-- DATA SECTION start --

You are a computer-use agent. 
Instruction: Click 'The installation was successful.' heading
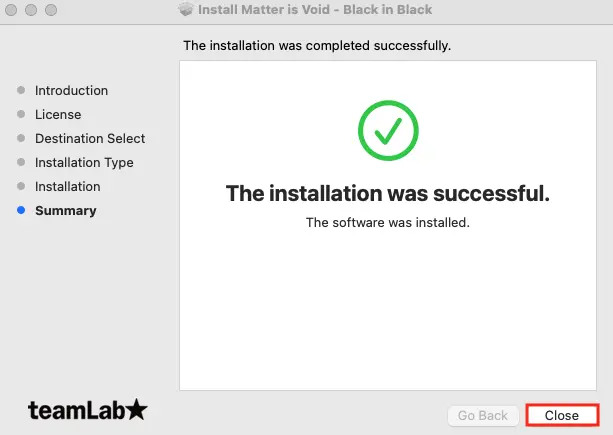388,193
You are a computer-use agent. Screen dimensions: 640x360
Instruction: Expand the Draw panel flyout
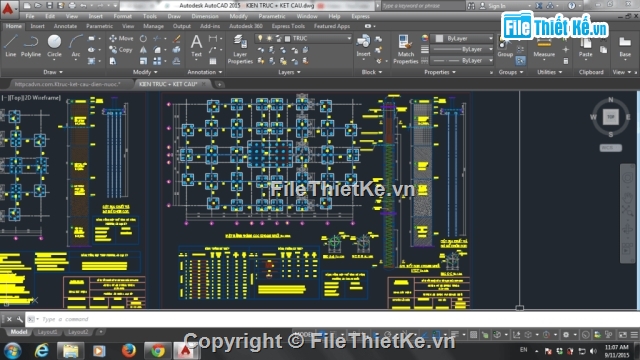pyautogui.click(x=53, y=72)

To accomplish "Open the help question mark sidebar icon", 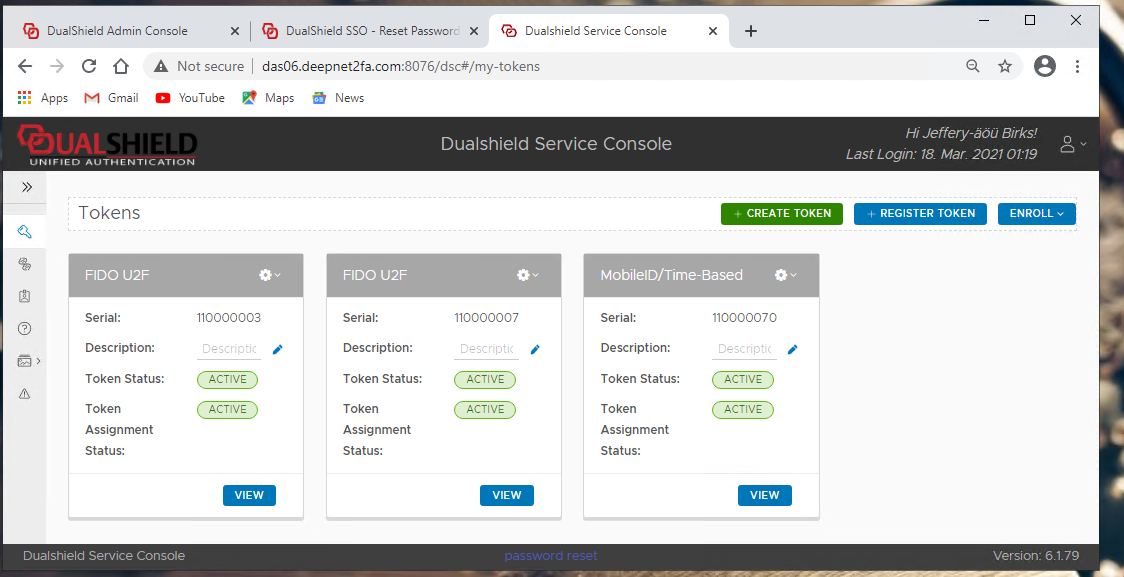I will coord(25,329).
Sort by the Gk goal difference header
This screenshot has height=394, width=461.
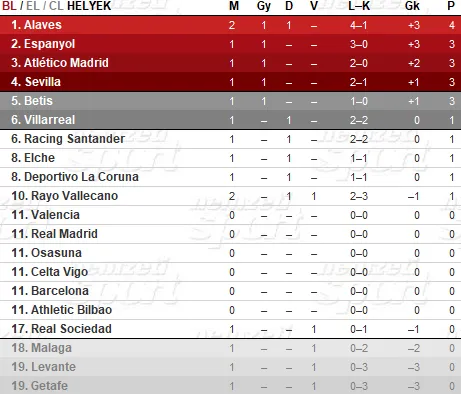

-- DATA SECTION end --

**AIM OF THE TASK**:
Reproduce the entries in full, starting at the beginning of the entries and continuing through the line containing "pyautogui.click(x=53, y=72)". Multiply every coordinate in the answers by 0.8 and round to whole numbers, with halves rounded up. Leave out the pictures.

**COMPLETE OUTPUT**:
You are a computer-use agent. 
Instruction: Click 'The installation was successful.' heading
310,154
You are a computer-use agent. Screen dimensions: 640x360
Instruction: Expand the Draw panel flyout
pyautogui.click(x=42, y=58)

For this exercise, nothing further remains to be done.